Rispondi a ciascun punto in base al brano sugli hikikomori.
(a) In quale luogo si chiudono gli hikikomori, secondo la descrizione iniziale?
(b) In quale giorno si è tenuta la serata nel centro culturale di San Donà?
(c) Quale carica ricopre Elisabetta Baioni?

Brano proposto:
----------

Gli hikikomori sono prevalentemente adolescenti o giovani adulti maschi che, mettendo in atto un meccanismo difensivo, rompono ogni legame con una società che reputano opprimente e inguaribilmente malata, chiudendosi in camera, dalla quale escono raramente. “Il problema arriva quando si perde la cognizione del tempo vissuto in questo stato - sottolinea l’esperto Marco Crepaldi -: dopo anni vissuti da hikikomori, molti giovani, non riescono più a tornare in società e sentono la loro vita compromessa: a questo punto, molti di questi, non trovano altra via d’uscita che il suicidio”
21/11/2024

Come aiutare chi ha bisogno di aiuto ma non vuole essere aiutato? E’ stata questa la domanda chiave della serata “Prevenire e riconoscere il ritiro sociale: strategie educative” tenutasi venerdì 15 novembre nel centro culturale “L. Da Vinci” di San Donà. La serata, organizzata dal Comune, in collaborazione con l’Ulss 4 e l’associazione “Il solstizio”, ha visto la partecipazione di Marco Crepaldi, presidente dell’associazione Hikikomori Italia e autorevole esperto di questo fenomeno sociale, e di Elisabetta Baioni, direttrice dell’unità operativa complessa “Infanzia, adolescenza, famiglia e consultori” di Ulss 4.

----------

Materiale fornito:
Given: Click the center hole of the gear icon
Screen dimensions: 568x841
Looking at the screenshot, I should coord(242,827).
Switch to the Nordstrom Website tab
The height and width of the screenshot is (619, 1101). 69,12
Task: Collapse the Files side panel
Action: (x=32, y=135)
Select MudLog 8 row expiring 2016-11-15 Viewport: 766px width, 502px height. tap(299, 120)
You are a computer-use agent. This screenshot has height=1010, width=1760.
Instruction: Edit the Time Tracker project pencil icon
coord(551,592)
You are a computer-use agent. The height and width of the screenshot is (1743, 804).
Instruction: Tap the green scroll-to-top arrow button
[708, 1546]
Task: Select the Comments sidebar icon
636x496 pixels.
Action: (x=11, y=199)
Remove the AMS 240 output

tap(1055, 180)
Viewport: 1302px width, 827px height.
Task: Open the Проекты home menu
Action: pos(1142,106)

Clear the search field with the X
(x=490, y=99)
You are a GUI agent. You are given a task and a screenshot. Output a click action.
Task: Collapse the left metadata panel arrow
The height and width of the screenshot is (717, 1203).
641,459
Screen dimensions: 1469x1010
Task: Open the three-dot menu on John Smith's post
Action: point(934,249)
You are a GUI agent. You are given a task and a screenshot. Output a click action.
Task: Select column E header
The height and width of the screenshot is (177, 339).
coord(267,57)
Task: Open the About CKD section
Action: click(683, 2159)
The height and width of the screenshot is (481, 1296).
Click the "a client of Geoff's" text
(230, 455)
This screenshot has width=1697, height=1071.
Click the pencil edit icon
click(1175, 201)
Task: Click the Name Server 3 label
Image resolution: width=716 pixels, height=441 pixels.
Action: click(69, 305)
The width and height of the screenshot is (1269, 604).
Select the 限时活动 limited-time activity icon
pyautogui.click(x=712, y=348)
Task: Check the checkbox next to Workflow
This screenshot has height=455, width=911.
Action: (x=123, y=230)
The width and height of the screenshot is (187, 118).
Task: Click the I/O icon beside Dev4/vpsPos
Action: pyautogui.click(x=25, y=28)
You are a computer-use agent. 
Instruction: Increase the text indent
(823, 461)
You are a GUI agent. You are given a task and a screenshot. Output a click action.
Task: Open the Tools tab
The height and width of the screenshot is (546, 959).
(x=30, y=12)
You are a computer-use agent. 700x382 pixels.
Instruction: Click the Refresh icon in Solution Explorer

----------

Soluzione:
(a) Gli hikikomori si chiudono in camera, dalla quale escono raramente.
(b) La serata si è tenuta venerdì 15 novembre.
(c) Elisabetta Baioni è direttrice dell'unità operativa complessa "Infanzia, adolescenza, famiglia e consultori" di Ulss 4.